* _СУТЬ ЗАДАНИЯ_: Перепишите слово в слово весь отрывок о Наполеоне и его маршалах.

* _ОТРЫВОК ДЛЯ ЧТЕНИЯ_:
○ ○ ○ ○
Когда же сюда примешивались эгоистические опасения за собственную судьбу или хотя бы только за свою славу первого полководца, получались факты несколько иного характера. Ревнивая подозрительность Наполеона отняла у Франции шпагу Моро, побудила в 1812 г. оставить дома Массену, гениальнейшего из маршалов империи. И Моро в 1813 году учил союзников, как бить непобедимого, а Массена командовал где-то жалким гарнизоном вместо того, чтобы вести войска к победам, как при Риволи, при Цюрихе, при Ваграме. И даже, когда уже все было кончено для него, на Св. Елене, Наполеон старается умалить таланты своих маршалов, представить их посредственностями, слава которых тонула бы без остатка в лучах его собственной славы.
○ ○ ○ ○
* _ПРЕДОСТАВЛЕННЫЕ ДАННЫЕ_:
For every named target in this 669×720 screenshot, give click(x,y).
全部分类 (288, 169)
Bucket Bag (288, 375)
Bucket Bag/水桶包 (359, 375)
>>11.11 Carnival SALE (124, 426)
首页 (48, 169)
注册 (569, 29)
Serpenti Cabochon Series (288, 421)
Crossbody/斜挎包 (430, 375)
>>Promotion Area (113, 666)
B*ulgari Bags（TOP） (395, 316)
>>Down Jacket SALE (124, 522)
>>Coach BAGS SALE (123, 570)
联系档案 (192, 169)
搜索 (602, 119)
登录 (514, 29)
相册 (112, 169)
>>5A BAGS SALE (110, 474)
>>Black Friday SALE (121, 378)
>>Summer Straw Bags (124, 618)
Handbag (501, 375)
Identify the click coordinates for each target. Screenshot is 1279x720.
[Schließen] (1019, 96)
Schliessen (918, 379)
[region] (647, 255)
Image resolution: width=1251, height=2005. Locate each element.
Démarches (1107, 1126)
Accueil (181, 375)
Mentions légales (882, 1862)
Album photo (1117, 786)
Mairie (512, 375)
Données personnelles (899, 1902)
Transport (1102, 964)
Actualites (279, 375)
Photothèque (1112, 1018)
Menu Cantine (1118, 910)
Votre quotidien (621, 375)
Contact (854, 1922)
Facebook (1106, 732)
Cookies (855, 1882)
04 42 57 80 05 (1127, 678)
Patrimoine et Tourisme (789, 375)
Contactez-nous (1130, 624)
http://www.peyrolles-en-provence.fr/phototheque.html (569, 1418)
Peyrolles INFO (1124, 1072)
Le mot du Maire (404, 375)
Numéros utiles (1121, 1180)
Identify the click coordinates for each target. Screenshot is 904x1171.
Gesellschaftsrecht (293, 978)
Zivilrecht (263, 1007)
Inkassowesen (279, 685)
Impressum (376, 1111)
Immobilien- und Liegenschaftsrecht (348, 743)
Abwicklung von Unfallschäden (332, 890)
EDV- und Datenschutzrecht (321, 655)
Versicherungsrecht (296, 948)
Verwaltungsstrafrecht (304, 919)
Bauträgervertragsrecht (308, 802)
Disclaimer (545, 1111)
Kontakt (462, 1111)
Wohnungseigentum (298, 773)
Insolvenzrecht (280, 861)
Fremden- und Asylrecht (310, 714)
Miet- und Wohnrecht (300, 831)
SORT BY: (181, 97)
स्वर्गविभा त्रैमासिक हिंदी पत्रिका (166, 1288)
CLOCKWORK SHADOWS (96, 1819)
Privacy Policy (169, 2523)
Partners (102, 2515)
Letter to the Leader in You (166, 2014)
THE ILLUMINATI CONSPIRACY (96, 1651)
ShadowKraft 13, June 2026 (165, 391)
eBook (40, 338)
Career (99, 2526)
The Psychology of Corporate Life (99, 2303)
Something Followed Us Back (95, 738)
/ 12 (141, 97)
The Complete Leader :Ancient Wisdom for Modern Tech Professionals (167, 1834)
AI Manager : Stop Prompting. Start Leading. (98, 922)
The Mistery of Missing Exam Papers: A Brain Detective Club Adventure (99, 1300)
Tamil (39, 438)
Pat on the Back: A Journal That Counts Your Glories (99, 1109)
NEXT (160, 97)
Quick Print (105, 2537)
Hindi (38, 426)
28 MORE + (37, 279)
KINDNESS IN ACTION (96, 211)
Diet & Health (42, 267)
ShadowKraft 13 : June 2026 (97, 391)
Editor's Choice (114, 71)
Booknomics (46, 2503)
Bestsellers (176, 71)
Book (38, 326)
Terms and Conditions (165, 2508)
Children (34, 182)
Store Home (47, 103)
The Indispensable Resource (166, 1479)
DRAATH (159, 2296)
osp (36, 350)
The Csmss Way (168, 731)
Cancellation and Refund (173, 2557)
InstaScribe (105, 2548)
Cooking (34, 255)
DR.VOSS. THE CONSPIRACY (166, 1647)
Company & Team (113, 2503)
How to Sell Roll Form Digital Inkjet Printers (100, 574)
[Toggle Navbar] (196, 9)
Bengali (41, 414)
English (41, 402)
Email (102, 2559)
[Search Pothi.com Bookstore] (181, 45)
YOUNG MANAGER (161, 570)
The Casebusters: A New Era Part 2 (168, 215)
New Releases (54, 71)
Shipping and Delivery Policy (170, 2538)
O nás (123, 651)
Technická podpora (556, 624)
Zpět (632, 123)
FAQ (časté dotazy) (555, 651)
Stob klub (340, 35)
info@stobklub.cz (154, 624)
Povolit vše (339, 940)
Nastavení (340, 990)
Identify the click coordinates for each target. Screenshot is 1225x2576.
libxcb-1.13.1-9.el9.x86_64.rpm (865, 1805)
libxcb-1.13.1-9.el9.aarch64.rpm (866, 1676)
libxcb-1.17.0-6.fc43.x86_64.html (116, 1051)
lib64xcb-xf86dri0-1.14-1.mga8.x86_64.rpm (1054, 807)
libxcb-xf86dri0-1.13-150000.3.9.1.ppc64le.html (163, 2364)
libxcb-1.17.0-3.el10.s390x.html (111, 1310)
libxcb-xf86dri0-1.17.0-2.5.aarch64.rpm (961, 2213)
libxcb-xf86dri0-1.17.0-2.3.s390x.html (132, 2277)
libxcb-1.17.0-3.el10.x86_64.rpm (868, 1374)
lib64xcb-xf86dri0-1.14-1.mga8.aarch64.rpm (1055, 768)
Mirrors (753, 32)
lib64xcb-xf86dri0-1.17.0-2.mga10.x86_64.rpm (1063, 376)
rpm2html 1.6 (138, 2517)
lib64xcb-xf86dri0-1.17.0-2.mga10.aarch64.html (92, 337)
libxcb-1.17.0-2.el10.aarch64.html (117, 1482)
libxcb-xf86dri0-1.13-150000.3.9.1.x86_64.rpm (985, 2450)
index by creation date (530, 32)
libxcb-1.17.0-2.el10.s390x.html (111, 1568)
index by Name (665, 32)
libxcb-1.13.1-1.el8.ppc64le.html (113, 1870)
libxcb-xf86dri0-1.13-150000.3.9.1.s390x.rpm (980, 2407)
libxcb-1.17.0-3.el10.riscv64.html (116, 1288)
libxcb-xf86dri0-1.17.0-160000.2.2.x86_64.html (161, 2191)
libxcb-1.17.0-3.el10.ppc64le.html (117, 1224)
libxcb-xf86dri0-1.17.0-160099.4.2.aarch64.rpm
○ ○ ○ ○
* _РЕЗУЛЬТАТ_:
Когда же сюда примешивались эгоистические опасения за собственную судьбу или хотя бы только за свою славу первого полководца, получались факты несколько иного характера. Ревнивая подозрительность Наполеона отняла у Франции шпагу Моро, побудила в 1812 г. оставить дома Массену, гениальнейшего из маршалов империи. И Моро в 1813 году учил союзников, как бить непобедимого, а Массена командовал где-то жалким гарнизоном вместо того, чтобы вести войска к победам, как при Риволи, при Цюрихе, при Ваграме. И даже, когда уже все было кончено для него, на Св. Елене, Наполеон старается умалить таланты своих маршалов, представить их посредственностями, слава которых тонула бы без остатка в лучах его собственной славы.